18      En troisième lieu, pour ce qui concerne l’argumentation figurant au point 10 de la présente ordonnance, il convient de relever que les éléments avancés par la requérante dans la demande d’admission du pourvoi ne sont pas suffisamment clairs et précis pour permettre à la Cour de comprendre en quoi consiste l’erreur de droit prétendument commise par le Tribunal (ordonnance du 23 avril 2020, Neoperl/EUIPO, C‑14/20 P, non publiée, EU:C:2020:287, point 13). En effet, la requérante se limite à faire valoir que, dans un souci de développement du droit de l’Union, la Cour devrait résoudre le conflit entre les intérêts individuels du titulaire d’une marque et l’intérêt général à utiliser sans restriction des termes descriptifs. Or, une telle argumentation ne répond pas aux exigences rappelées au point 13 de la présente ordonnance.

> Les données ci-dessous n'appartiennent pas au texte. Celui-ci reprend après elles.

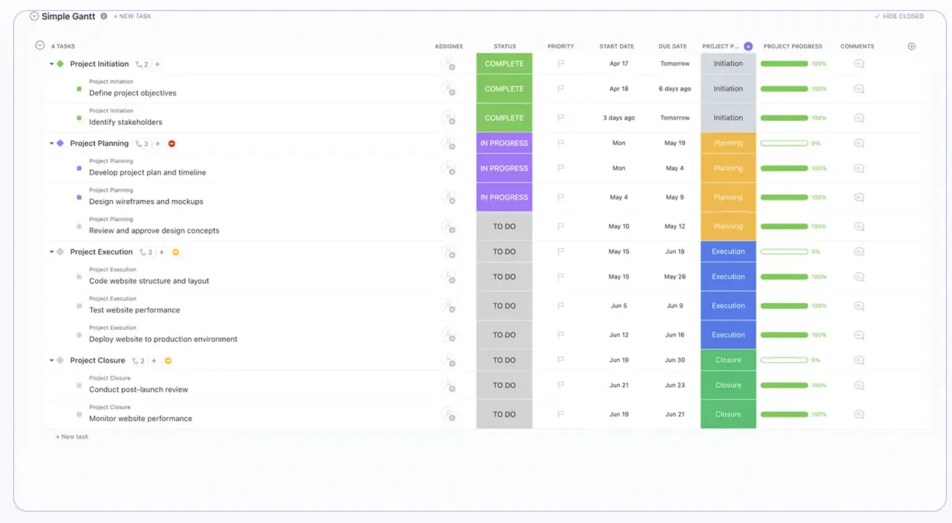
Task: Set the priority flag for Project Planning
Action: (x=560, y=143)
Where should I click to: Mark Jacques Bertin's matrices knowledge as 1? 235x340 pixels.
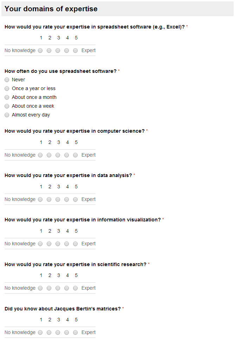click(x=40, y=332)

19      Dans ces conditions, il convient de constater que la demande présentée par la requérante n’est pas de nature à établir que le pourvoi soulève une question importante pour l’unité, la cohérence ou le développement du droit de l’Union.

20      Eu égard à l’ensemble des considérations qui précèdent, il y a lieu de ne pas admettre le pourvoi.

 Sur les dépens

21      Aux termes de l’article 137 du règlement de procédure, applicable à la procédure de pourvoi en vertu de l’article 184, paragraphe 1, de ce règlement, il est statué sur les dépens dans l’ordonnance qui met fin à l’instance.

22      La présente ordonnance étant adoptée avant que le pourvoi n’ait été signifié aux autres parties à la procédure et, par conséquent, avant que celles-ci n’aient pu exposer des dépens, il convient de décider que la requérante supportera ses propres dépens.

Par ces motifs, la Cour (chambre d’admission des pourvois) ordonne :

1)      Le pourvoi n’est pas admis.

2)      Franz Schröder GmbH & Co. KG supporte ses propres dépens.

Signatures


*      Langue de procédure : l’anglais.